Self-Monitoring, Analysis, and Reporting Technology — built into every modern HDD and SSD. Monitored via smartctl (from smartmontools).

# Quick health check
smartctl -H /dev/sda

# Full attribute dump
smartctl -A /dev/sda

# Key attributes to watch:
#   5   Reallocated_Sector_Ct   — bad sectors remapped (>0 = concern)
#   187 Reported_Uncorrect      — uncorrectable errors
#   188 Command_Timeout         — lost communication with controller
#   197 Current_Pending_Sector  — unstable sectors awaiting reallocation
#   198 Offline_Uncorrectable   — sectors that failed offline testing

# Enable automatic monitoring daemon
systemctl enable --now smartd

Critical reality check: Google's 2007 study of 100,000+ drives found that 36% of failed drives showed zero SMART warnings beforehand. SMART catches obvious degradation but misses sudden failures (head crashes, PCB failures, firmware bugs). Never rely on SMART alone — always have parity + backups.

Backblaze publishes quarterly drive stats (publicly available).
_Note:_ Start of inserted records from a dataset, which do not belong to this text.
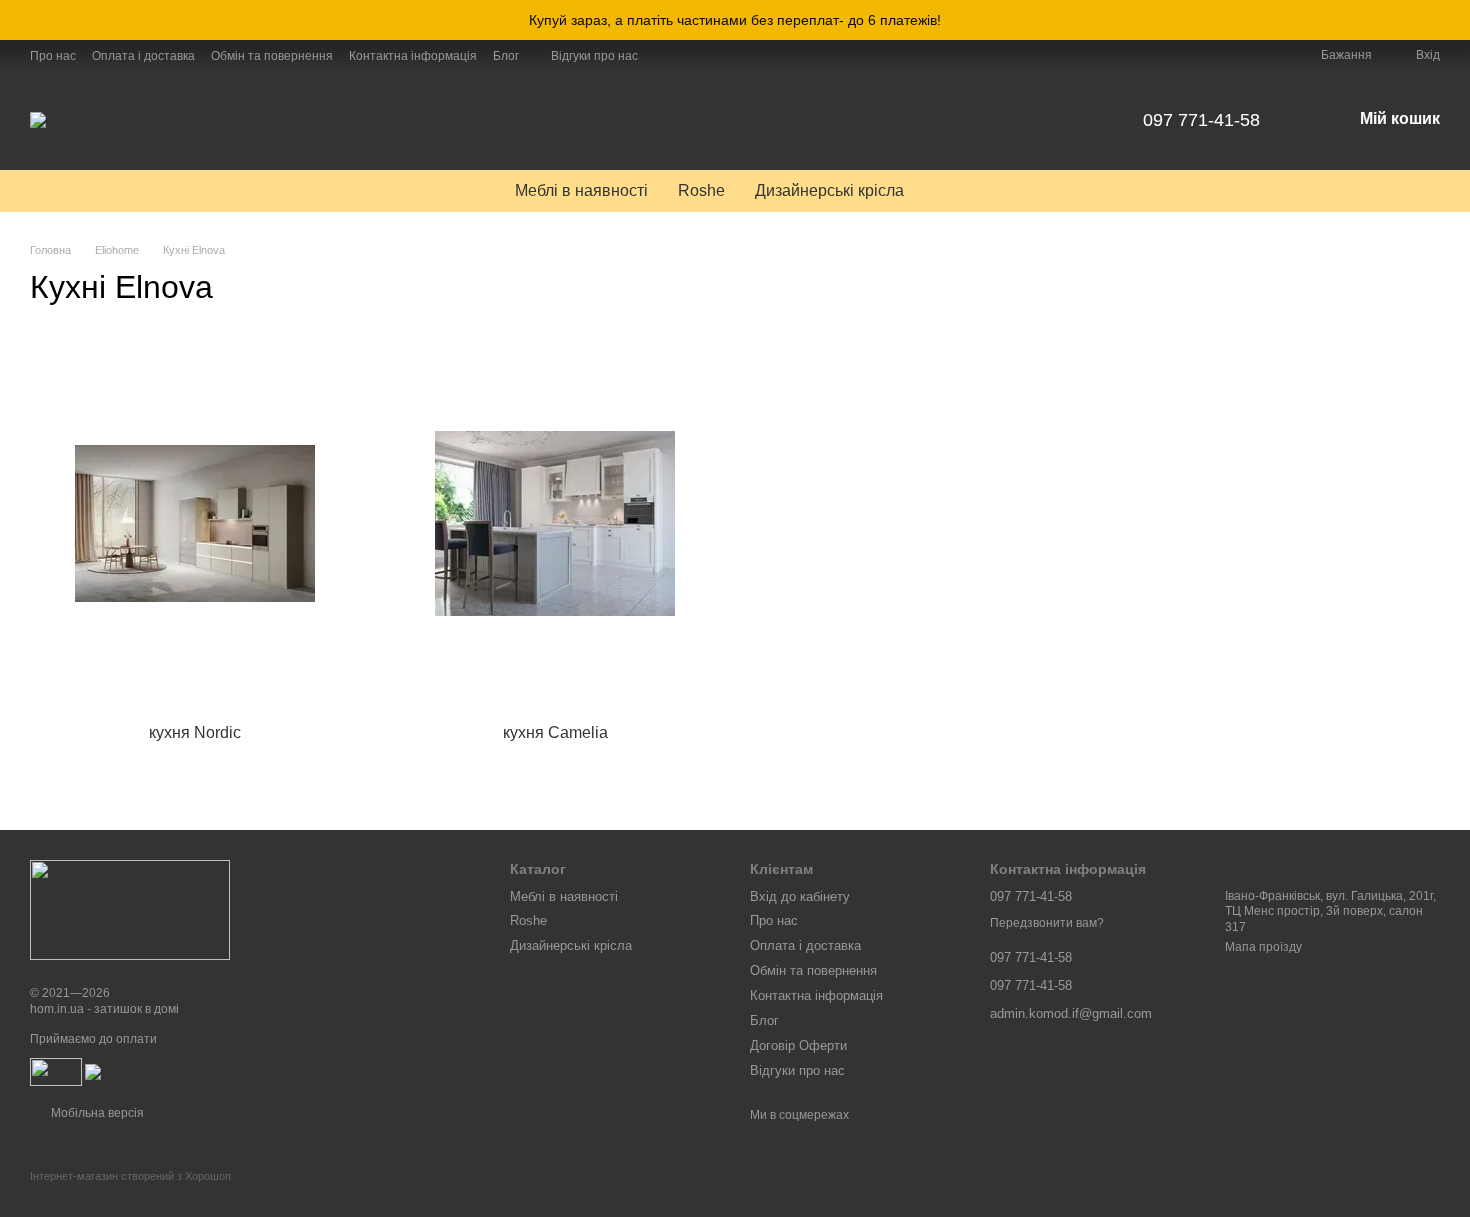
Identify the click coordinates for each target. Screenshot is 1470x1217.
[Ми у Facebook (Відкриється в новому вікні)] (666, 55)
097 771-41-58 (1201, 120)
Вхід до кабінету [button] (800, 896)
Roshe (701, 190)
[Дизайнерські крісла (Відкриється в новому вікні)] (714, 55)
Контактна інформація (413, 56)
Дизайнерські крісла (829, 190)
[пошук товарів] (955, 191)
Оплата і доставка (143, 56)
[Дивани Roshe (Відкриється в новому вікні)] (690, 55)
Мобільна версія (96, 1113)
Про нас (53, 56)
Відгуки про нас (594, 56)
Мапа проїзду (1263, 947)
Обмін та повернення (272, 56)
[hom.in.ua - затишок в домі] (130, 910)
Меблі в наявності (581, 190)
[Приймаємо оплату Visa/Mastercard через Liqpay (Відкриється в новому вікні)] (231, 1071)
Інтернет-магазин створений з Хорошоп (130, 1176)
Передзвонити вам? (1047, 923)
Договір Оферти (798, 1045)
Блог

Their 2024 data shows an overall AFR (Annualized Failure Rate) of 1.57% across ~290,000 drives, dropping to 1.36% in 2025. Key finding: failure rates vary dramatically by model and age.

Drive Burn-In¶

Before trusting a new drive with irreplaceable data, test it:

# 1. Run a SMART extended self-test (takes 8-24 hours on large drives)
smartctl -t long /dev/sdX

# 2. Check test result
smartctl -a /dev/sdX | grep -A2 "Self-test"
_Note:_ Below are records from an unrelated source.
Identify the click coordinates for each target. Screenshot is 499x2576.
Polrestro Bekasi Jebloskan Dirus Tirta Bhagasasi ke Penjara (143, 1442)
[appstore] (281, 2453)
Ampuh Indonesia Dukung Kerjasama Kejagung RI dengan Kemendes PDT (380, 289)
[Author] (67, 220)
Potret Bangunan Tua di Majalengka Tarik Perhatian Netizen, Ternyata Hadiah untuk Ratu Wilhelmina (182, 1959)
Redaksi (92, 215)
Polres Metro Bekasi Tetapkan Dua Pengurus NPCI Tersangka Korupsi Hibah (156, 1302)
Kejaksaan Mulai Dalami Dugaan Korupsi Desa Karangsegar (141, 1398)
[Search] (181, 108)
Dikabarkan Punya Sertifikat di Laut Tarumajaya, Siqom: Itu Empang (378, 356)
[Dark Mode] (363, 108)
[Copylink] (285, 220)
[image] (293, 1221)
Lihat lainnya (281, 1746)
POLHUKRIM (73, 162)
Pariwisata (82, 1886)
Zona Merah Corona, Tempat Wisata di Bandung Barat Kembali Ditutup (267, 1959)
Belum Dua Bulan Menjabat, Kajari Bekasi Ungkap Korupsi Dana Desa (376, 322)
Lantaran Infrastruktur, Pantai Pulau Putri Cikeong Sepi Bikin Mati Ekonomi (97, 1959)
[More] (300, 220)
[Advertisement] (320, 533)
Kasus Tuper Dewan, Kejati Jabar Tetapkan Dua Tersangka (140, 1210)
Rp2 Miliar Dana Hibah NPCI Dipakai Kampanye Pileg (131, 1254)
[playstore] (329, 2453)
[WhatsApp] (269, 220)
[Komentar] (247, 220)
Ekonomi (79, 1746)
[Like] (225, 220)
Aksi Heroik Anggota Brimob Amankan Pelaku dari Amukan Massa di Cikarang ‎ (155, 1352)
# 3. Write + read test with badblocks (destructive — erases all data)
#    Use ONLY on new, empty drives
badblocks -wsv -b 4096 /dev/sdX

# 4. Check SMART again after burn-in
smartctl -A /dev/sdX

A burn-in catches infant mortality failures (drives that fail within the first few weeks). Drives that pass burn-in are statistically more reliable.

Scrubbing¶

Periodic integrity verification catches silent data corruption (bit rot):

Tool	Command	What It Checks
SnapRAID	`snapraid scrub`	File checksums against stored hashes
btrfs	`btrfs scrub start /mnt/pool`	Block checksums (if btrfs)
ZFS	`zpool scrub tank`	Block checksums + automatic repair from mirrors/parity

7. Duplicate Detection¶

When you hoard data long enough, duplicates accumulate. Three tools dominate on Linux:

Tool	Language	Speed	Key Feature
jdupes	C	Fastest (7x faster than fdupes)	Hardlink/softlink/delete modes, hash-based
fdupes	C	Baseline	The original (Adrian Lopez, 1999), simpler interface
rdfind	C++	Fast	Ranking-based dedup, O(N log N)
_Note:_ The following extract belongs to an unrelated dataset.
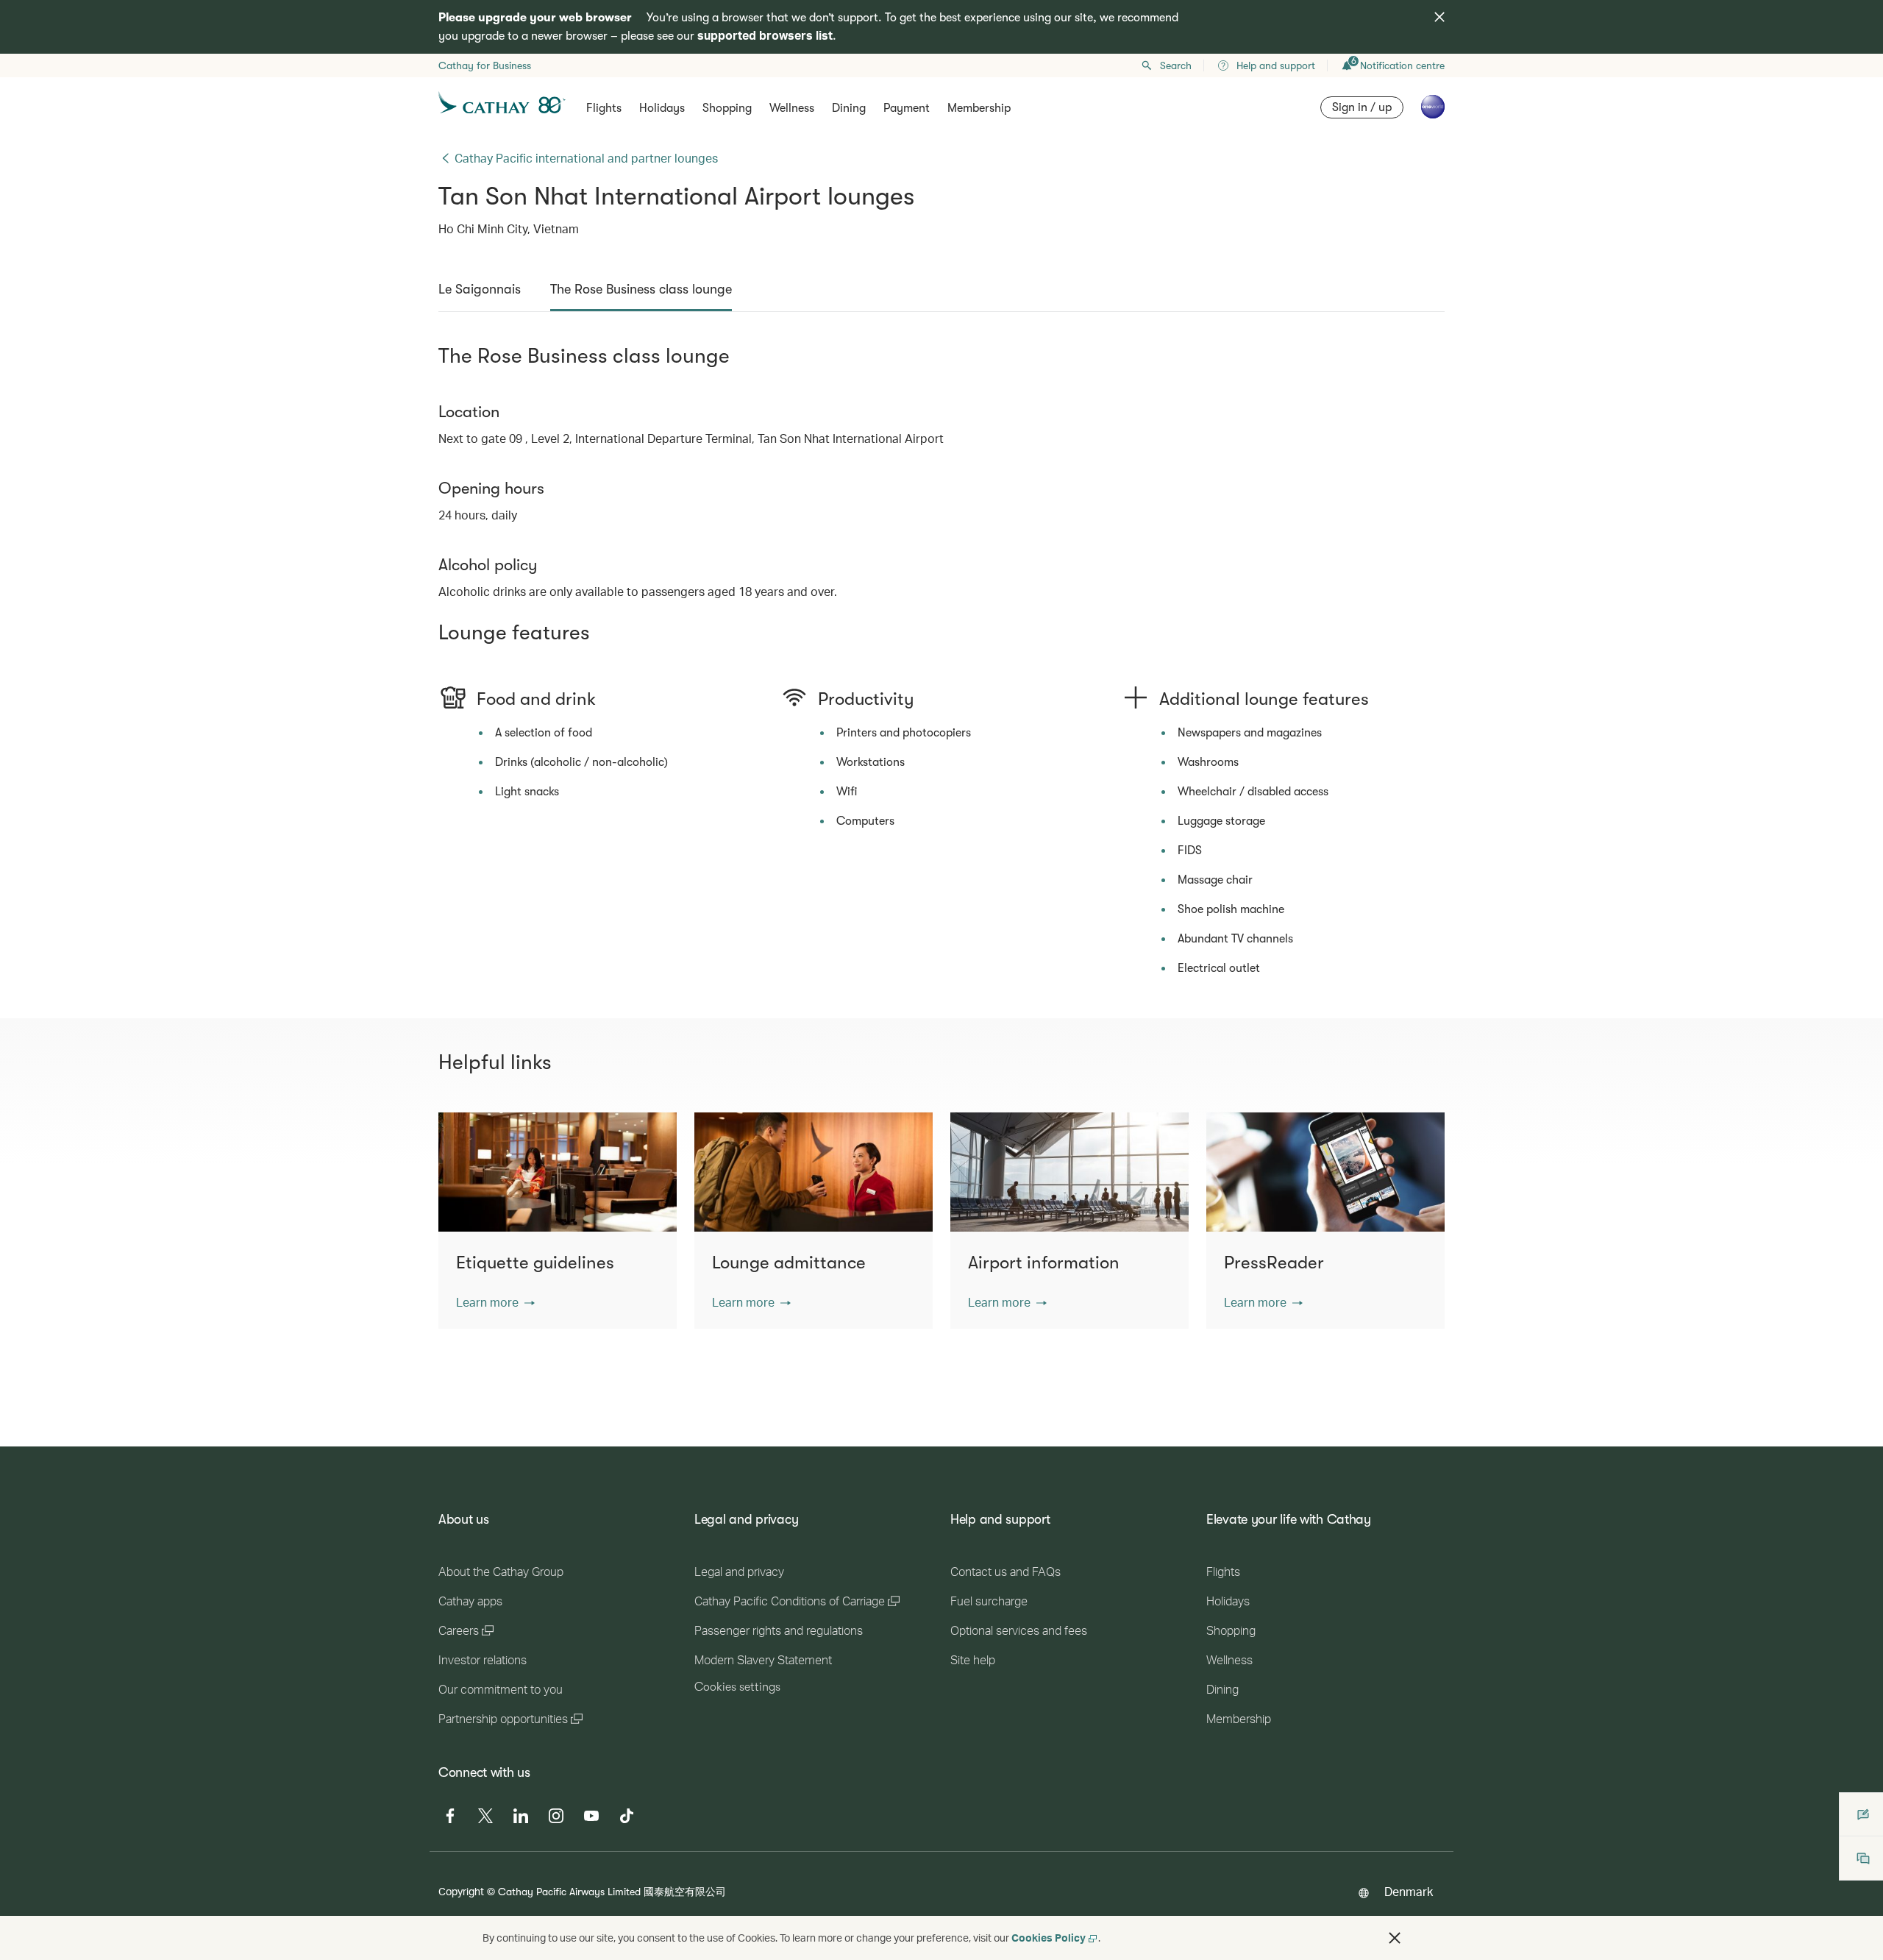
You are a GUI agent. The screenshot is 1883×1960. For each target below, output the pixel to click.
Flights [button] (604, 108)
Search (1176, 65)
# jdupes: find duplicates and hardlink them (saves space, no data loss)
jdupes -rL /mnt/data/

# jdupes: report only, don't change anything
jdupes -r /mnt/data/

# fdupes: interactive deletion of duplicates
fdupes -r /mnt/data/

# rdfind: find duplicates and replace with hardlinks
rdfind -makehardlinks true /mnt/data/

Gotcha: jdupes matches only 100% identical files (byte-for-byte). It is not a fuzzy/similarity matcher. It is also NOT a drop-in replacement for fdupes — option flags differ.

8. Drive Management¶

Key Commands¶

Command	Purpose	Example
`lsblk`	List block devices with hierarchy	`lsblk -o NAME,SIZE,FSTYPE,MOUNTPOINT,SERIAL`
`blkid`	Show filesystem UUIDs and types	`blkid /dev/sda1`
`smartctl`	SMART health and attributes	`smartctl -a /dev/sda`
`hdparm`	Get/set drive parameters, benchmarks	`hdparm -Tt /dev/sda` (read speed test)
`hd-idle`	Spin down idle drives	`hd-idle -i 600 /dev/sdb` (10-min timeout)
`lsscsi`	List SCSI/SATA devices	`lsscsi --size`

UDEV Rules for Consistent Naming¶

Drive letters (/dev/sda, /dev/sdb) can change between reboots. Use UDEV rules or /dev/disk/by-id/ symlinks for stable references:

# Use /dev/disk/by-id/ in fstab (includes drive serial number)
ls -la /dev/disk/by-id/

# Example fstab entry using disk ID
/dev/disk/by-id/ata-WDC_WD120EMFZ-11A6JA0_SERIAL-part1  /mnt/disk1  ext4  defaults,noatime  0  2

# Custom UDEV rule to create friendly names
# /etc/udev/rules.d/99-data-drives.rules
# SUBSYSTEM=="block", ENV{ID_SERIAL_SHORT}=="SERIAL123", SYMLINK+="data/disk1"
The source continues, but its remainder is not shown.